Yalnızca Fransa Maliye Bakanı Almanya’nın çizgisinden farklı sesler çıkardı ve bu sesler çok üstü kapalıydı. Karşı çıkıyormuş gibi görünmemek için tedbirli bir dil kullanmak zorunda olduğunu hissedebiliyordunuz. Ve en son analizde, Dr.Schauble cevap verip resmi çizgiyi belirlediğinde, Fransız maliye bakanı her zaman sonunda kıvrılır ve kabul ederdi.
Grexit’in kaçınılmaz olarak Altın Şafak’a yardım edeceğini düşünüyor musunuz?
Bakın, ben tarihin deterministik versiyonlarına inanmıyorum. Syriza şu anda çok baskın bir güç. Eğer bu karışıklıktan birlikte çıkmayı başarırsak ve Grexit’i uygun bir şekilde idare edersek, bir alternatifimizin olması mümkün olabilir. Ne var ki, idare edebileceğimizden emin değilim, çünkü parasal bir birliğin yıkılışını idare etmek yüksek derecede deneyim gerektirir ve yabancıların yardımı olmadan
Yunanistan’da buna sahip olduğumuzdan emin değilim.

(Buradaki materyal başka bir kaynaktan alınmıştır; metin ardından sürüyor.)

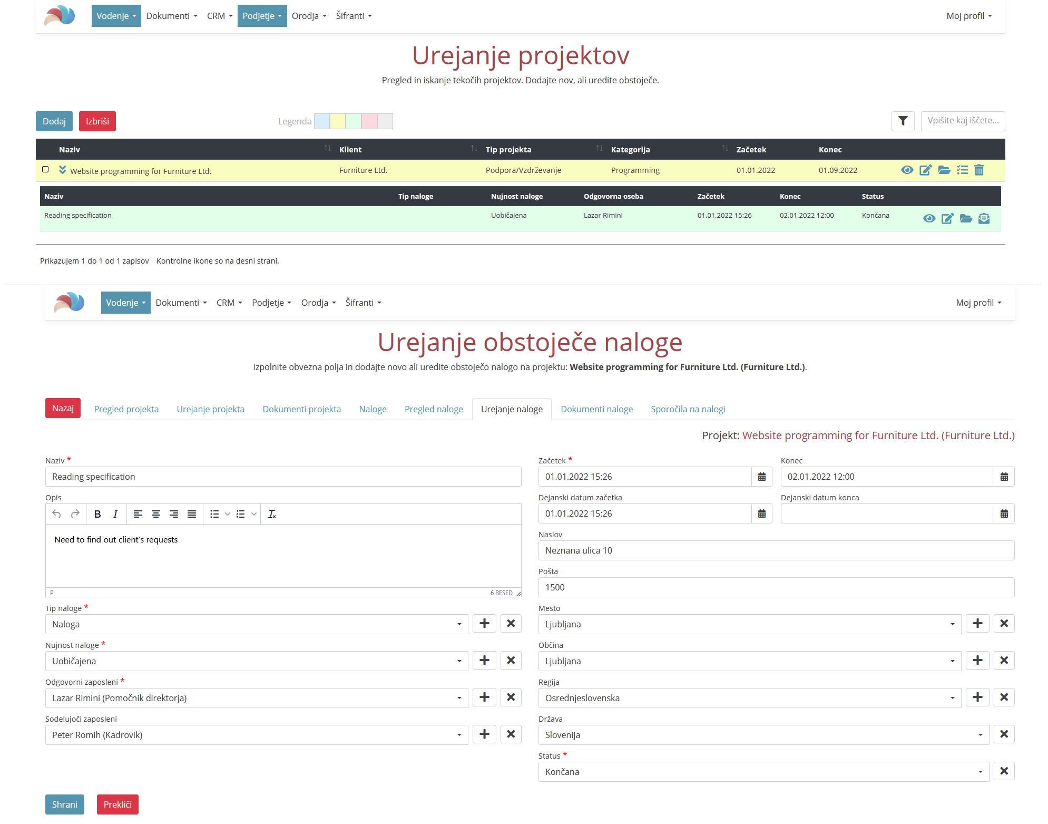This screenshot has width=1048, height=824.
Task: View project details with eye icon
Action: (907, 170)
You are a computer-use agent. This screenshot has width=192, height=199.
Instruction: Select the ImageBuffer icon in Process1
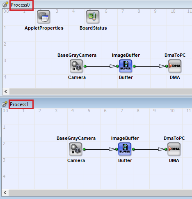(125, 149)
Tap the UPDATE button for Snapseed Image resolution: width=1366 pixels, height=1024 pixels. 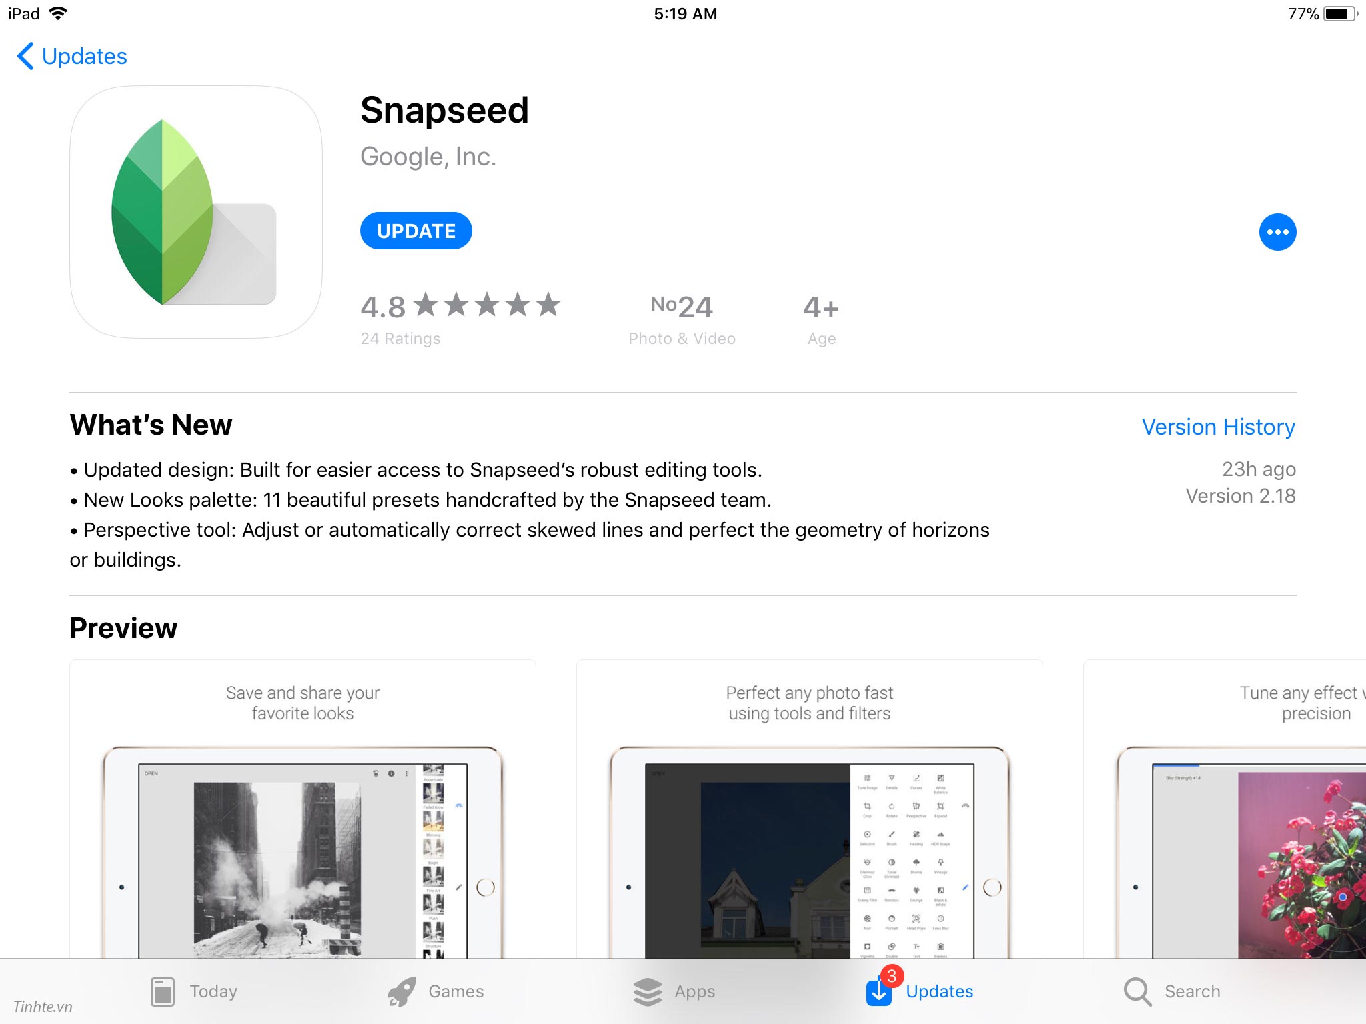(x=415, y=230)
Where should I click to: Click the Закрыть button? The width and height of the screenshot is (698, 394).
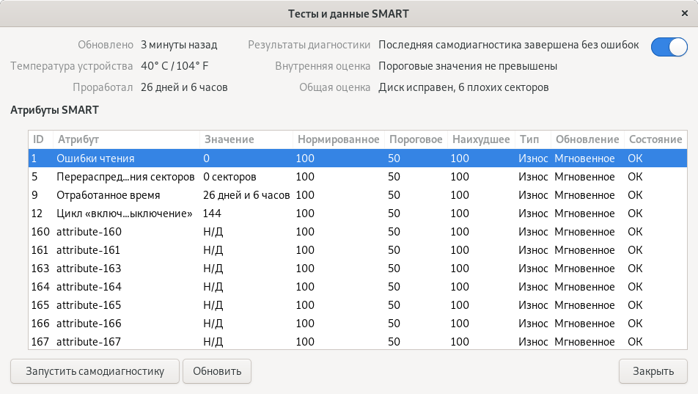click(x=653, y=371)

İlk günden beri Grexit’i düşünüyor olmalısınız…
Evet, kesinlikle
Hazırlıklar yapıldı mı?
yapıyorlardı: Teoride buna çalıştık, kağıt üzerinde, Grexit durumunda veya Grexit’e hazırlanmak için ne yapılması gerekir. Ancak bunu 4-5 kişi seviyesinde yapmak başka, bir ülkeyi buna hazırlamak başka bir şey. Ülkeyi hazırlamak için idari karar alınması gerekiyordu ve bu karar hiç alınmadı.
Tsipras’la ilk toplantınızı hatırlıyor musunuz?

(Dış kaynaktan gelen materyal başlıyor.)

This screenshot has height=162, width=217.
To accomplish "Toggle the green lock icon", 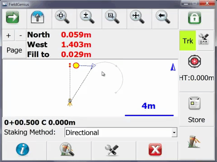I will click(194, 18).
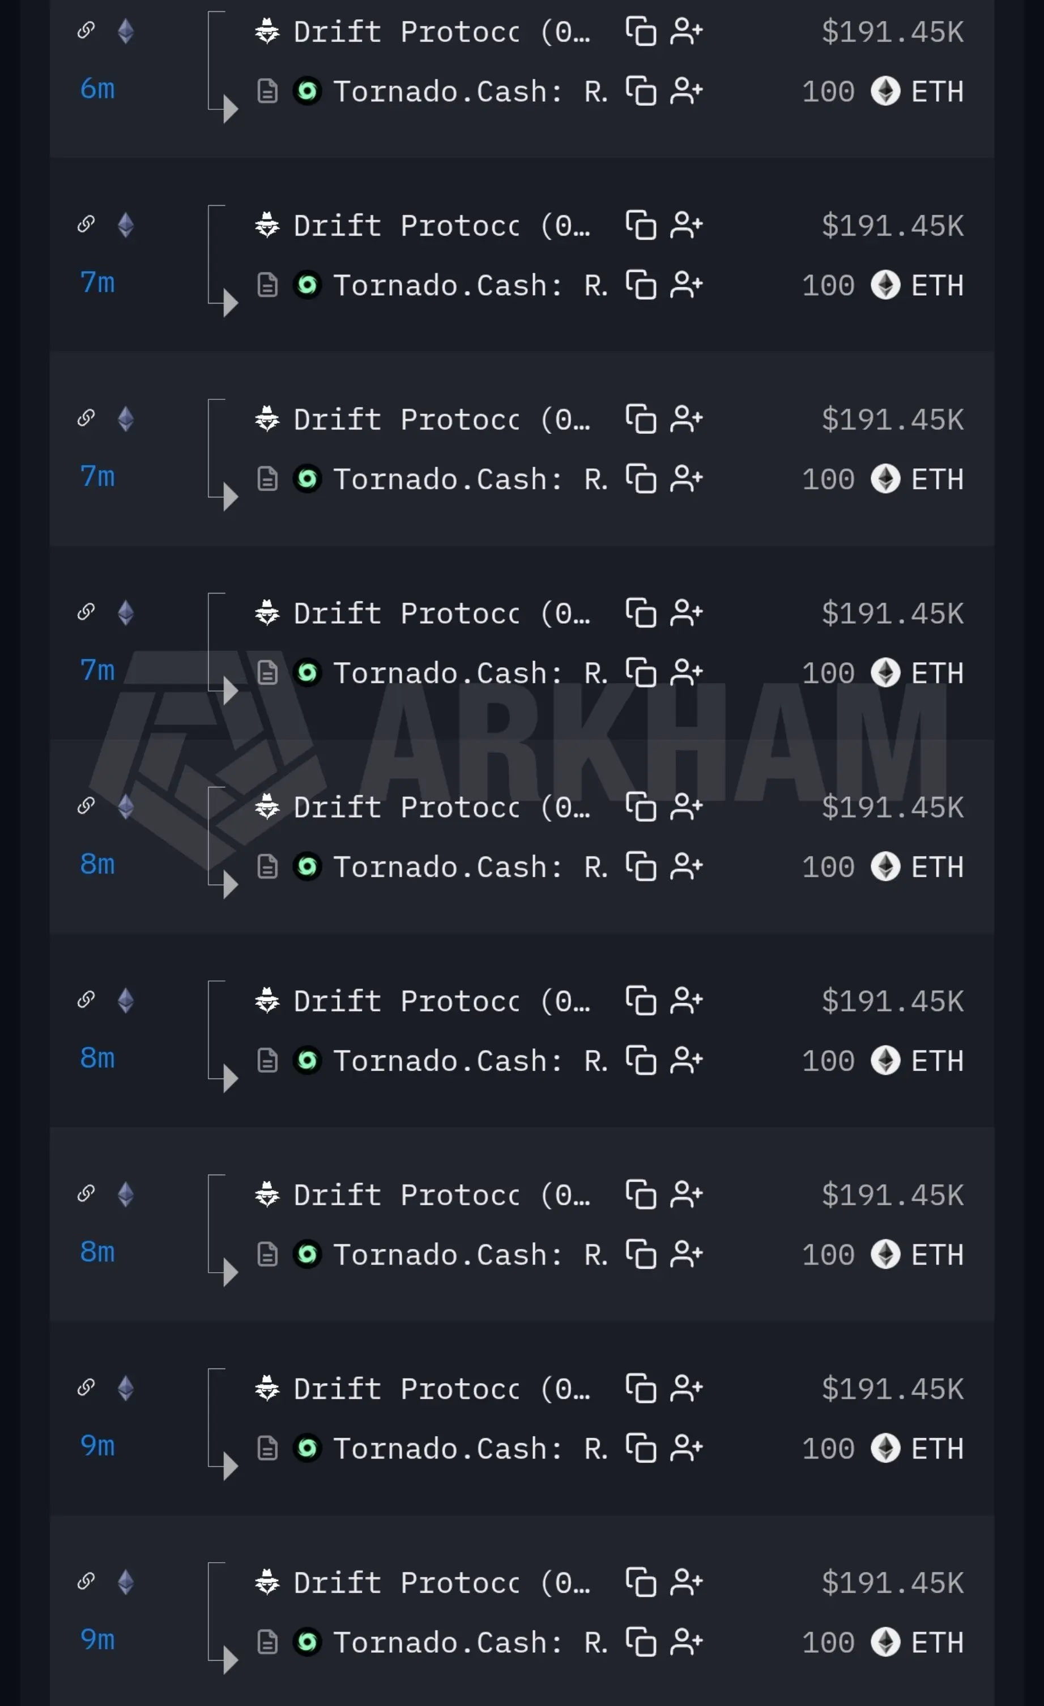Open the chain-link icon of the first 8m transaction
This screenshot has width=1044, height=1706.
pyautogui.click(x=86, y=805)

Evet. 2010’ların sonlarına doğruydu, üç kişi bir kafeye gittik ve hatırladığım kadarıyla o zaman düşüncelerinin ne olduğu konusunda, drahmaya karşılık euro, krizin sebepleri gibi, çok açık değildi. Benim ise olan biten hakkında belirli düşüncelerim vardı. Yıllar içinde ortaya çıkan bir diyalog başladı ve ben yapılması gerekenler konusunda onun düşüncelerini şekillendirmesine yardımcı olduğumu düşünüyorum.

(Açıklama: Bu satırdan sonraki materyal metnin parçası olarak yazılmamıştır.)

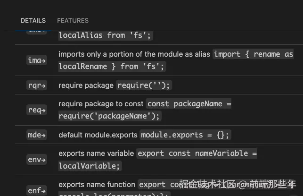Click the module.exports = {}; code
303x196 pixels.
[x=186, y=135]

Dört buçuk yıldan sonra artık onun yanında çalışmamak nasıl bir his?
Aslında o şekilde hissetmiyorum, çok yakın olduğumuzu hissediyorum. Ayrılmamız olağanüstü dostça oldu. Bugüne kadar aramızda hiçbir zaman kötü bir problem olmadı. Ve yeni Euclid Tsakalotos’la (yeni maliye bakanı) da olağanüstü yakınım.
Muhtemelen bu hafta her ikisiyle de hala konuşuyorsunuz?
Başbakanla bu hafta, son birkaç günde konuşmadım ama Euclid’le konuşuyorum ve Euclid’i kendime yakın görüyorum. Onu hiç kıskanmıyorum (Gülüyor).
Tsipras istifa etse şoke olur muydunuz?
Bu günlerde hiçbir şey beni şoke etmiyor –Euro Grubumuz iyi insanlar için yaşaması zor bir yer. Kalıp çok kötü bir anlaşmayı kabul etmesi de beni şoke etmezdi. Çünkü onun, bizi destekleyen insanlara karşı bir yükümlülük hissettiğini anlayabiliyorum.
Ne var ki, kendi görüşüme de ihanet etmeyeceğim, bu ülke genişlemekten ve mış gibi yapmaktan vazgeçmeli. Yeni borçlar alıp problemi, aslında çözmemişken çözmüşüz gibi davranmaktan vazgeçmeliyiz. Daha fazla kemer sıkma şartıyla borcumuzu da daha da az sürdürülebilir hale getirdiğimizde bu ekonomimizi daha da küçültüyor ve yükü yoksullara daha da fazla bindiriyor ve bu insani kriz yaratıyor. Bu benim kabul edebileceğim bir şey değil. Bunun tarafında olmayacağım.